Setores que não cobriam a volta inteira
Trechos curtos entre curvas estavam sendo descartados na segmentação, então a soma dos tempos de setor não fechava com o cronômetro. O erro era de 1%: pequeno o bastante para passar despercebido, grande o bastante para envenenar toda a análise de onde se perde tempo.
Um detector que chamava frenagem normal de erro
O primeiro critério de travamento de roda marcava 28% de todos os quadros de frenagem como falha. Sob freio forte o pneu sempre escorrega um pouco: a mediana é 0,93. Isso não é travar, é frear. Ajustado o limiar, sobraram nove travamentos reais.
Combustível aparecendo como causa de lentidão
Num dos modelos, o nível de combustível surgiu como a variável mais importante para explicar o tempo de volta, com correlação de +0,82. Fisicamente faria sentido, já que carro mais pesado é mais lento. Mas o combustível cai monotonicamente com o número da volta, e os tempos caíam por aprendizado. O modelo capturou minha curva de aprendizado disfarçada de peso.

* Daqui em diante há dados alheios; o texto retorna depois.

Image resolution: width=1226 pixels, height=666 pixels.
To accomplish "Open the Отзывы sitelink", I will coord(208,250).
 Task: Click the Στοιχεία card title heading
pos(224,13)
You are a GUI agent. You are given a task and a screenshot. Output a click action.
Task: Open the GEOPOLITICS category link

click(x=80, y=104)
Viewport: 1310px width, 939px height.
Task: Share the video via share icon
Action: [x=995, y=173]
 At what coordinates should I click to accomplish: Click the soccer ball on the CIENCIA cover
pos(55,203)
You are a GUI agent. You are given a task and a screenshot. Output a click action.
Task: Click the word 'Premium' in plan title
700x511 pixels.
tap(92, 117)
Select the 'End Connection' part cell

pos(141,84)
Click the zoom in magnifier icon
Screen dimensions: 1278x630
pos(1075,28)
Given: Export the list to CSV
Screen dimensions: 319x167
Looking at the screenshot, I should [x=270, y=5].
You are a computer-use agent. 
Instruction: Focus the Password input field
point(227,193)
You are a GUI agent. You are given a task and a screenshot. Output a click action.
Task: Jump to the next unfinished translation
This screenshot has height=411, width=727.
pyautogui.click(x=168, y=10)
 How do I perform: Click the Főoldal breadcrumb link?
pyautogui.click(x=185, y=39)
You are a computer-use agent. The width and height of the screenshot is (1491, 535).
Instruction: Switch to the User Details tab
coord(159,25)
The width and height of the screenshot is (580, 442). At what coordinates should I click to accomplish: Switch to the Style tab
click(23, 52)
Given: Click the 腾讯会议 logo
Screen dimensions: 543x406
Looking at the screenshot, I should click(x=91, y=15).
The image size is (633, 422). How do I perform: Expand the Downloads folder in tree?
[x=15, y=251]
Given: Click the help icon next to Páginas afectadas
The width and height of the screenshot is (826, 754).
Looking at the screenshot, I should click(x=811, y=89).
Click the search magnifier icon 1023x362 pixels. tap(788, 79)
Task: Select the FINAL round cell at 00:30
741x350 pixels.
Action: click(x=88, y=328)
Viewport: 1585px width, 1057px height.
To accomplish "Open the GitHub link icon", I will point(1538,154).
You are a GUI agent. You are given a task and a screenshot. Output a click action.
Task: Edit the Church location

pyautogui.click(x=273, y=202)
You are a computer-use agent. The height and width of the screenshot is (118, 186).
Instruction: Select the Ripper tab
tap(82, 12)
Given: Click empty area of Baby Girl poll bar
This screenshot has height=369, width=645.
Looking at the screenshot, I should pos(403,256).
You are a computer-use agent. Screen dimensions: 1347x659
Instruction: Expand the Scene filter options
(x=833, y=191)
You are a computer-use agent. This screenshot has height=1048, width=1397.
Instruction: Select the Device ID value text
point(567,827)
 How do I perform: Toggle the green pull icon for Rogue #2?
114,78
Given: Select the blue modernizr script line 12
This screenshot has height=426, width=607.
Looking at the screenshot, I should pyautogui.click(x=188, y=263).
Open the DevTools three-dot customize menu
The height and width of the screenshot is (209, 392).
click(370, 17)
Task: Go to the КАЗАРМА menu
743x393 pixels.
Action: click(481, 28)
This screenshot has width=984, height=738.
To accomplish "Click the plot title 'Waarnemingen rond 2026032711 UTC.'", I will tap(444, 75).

A lição que ficou maior que o projeto
O modelo de tempo de volta, que era o objetivo original, empatou exatamente com uma linha de base que só chutava a média do setor. Quinze voltas são quinze amostras, e nenhum modelo se sustenta com isso.
O modelo de consumo de combustível, treinado nos mesmos dados, chegou a R² de 0,998 com erro de 0,4% no consumo por volta.
A diferença não está no algoritmo. Um trata a volta como amostra, o outro trata o segundo. A mesma sessão tem 15 ou 95 mil linhas, dependendo da pergunta.
Quando o primeiro modelo falhou, a leitura natural teria sido “faltam dados”. Faltava reformular o problema. Escolher a unidade de análise é uma decisão de projeto, e ela determina o que é possível descobrir antes de qualquer escolha técnica.
O que ficou de pé
Captura via UDP com decodificação da criptografia, reamostragem por distância, detecção automática de curvas, medição de parâmetros físicos do veículo, clone comportamental de pilotagem e previsão de erro. Tudo em cima de um dataset que não existia antes.